On the same day, Alexei Miller, the CEO of Russia’s Gazprom, issued a stern warning to the EU: "We realize that with the growth of globalization of the Liquefied Natural Gas (LNG) market…and at a time when documents are being signed which ignore Russian interests, it is time to re-evaluate our strategy towards LNG and the need to undertake new projects in this field." (Kommersant, April 2). Miller was evidently referring to the recent EU-Ukrainian agreement to renovate the Ukrainian gas pipeline system -without Russian participation. The deal prompted a strongly negative Russian reaction (EDM, March 27).
Russia’s threat to divert gas from the European market, convert it into LNG and sell instead on the Asian and U.S. markets is not new. It was first mentioned by Russian Prime Minister Vladimir Putin in November 2008 when he stated that Russia "will drop Nord Stream and build liquefaction plants and send the gas to other markets. We will sell it to you [Europeans], too. But it would be more expensive [in liquefied form] (Kommersant, November 13).

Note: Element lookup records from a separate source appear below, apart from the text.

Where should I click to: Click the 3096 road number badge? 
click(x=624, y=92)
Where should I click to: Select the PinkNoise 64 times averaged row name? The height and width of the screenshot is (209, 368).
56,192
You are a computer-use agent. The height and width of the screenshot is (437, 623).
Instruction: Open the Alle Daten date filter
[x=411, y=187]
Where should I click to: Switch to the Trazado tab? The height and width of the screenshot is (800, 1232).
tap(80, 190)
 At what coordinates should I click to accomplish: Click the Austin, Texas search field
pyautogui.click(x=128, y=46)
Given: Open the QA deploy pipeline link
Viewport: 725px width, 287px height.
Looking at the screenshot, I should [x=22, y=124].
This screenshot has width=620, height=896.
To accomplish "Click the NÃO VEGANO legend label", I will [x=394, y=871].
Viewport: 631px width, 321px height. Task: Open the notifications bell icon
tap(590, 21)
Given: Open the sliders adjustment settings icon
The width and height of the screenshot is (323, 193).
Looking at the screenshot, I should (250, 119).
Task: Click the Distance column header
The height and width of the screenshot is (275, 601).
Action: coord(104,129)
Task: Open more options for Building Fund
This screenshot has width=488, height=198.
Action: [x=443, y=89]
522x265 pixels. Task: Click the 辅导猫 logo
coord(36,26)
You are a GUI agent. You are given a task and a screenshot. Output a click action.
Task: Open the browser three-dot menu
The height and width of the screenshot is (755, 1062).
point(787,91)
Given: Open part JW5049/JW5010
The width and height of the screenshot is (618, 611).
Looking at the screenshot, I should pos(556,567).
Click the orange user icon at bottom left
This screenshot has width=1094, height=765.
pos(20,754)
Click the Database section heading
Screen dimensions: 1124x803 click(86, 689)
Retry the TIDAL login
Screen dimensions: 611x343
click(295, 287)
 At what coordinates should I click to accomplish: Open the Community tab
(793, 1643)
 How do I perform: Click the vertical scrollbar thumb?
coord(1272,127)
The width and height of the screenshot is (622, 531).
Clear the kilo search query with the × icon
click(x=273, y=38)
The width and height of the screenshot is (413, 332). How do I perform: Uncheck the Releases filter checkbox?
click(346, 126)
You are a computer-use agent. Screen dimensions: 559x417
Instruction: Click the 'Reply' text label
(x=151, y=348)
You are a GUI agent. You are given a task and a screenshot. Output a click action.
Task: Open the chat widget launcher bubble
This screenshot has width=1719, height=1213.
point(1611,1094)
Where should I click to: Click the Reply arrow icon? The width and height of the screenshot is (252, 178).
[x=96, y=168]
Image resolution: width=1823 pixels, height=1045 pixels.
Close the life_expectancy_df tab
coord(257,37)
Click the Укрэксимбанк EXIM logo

The two announcements coincided with the start of the G20 meeting in London where energy supplies to the EU were discussed and came just three days after Alexei Miller inked an agreement in principle with the Azeri state oil company SOCAR, to buy most of Azerbaijan’s future gas production meant for export (Vedomosti, March 30). Iran is apparently lobbying its own pipeline project, the Persian Pipeline, as an alternative to the EU-sponsored Nabucco, where its participation is being blocked by the U.S. and a number of EU countries in order to prevent Iran from earning money needed to fund its nuclear weapons program.
The EU, however, is still assessing the implications of Gazprom’s two week long January 2009 gas boycott of Europe, a by-product of what the Kremlin and the company claimed was Ukraine’s debt to Gazprom. This debt is now disputed, and the gas shut-off affecting third party countries in Europe was most likely a ploy by Gazprom to pressure the EU into accepting its Nord Stream and South Stream pipeline projects.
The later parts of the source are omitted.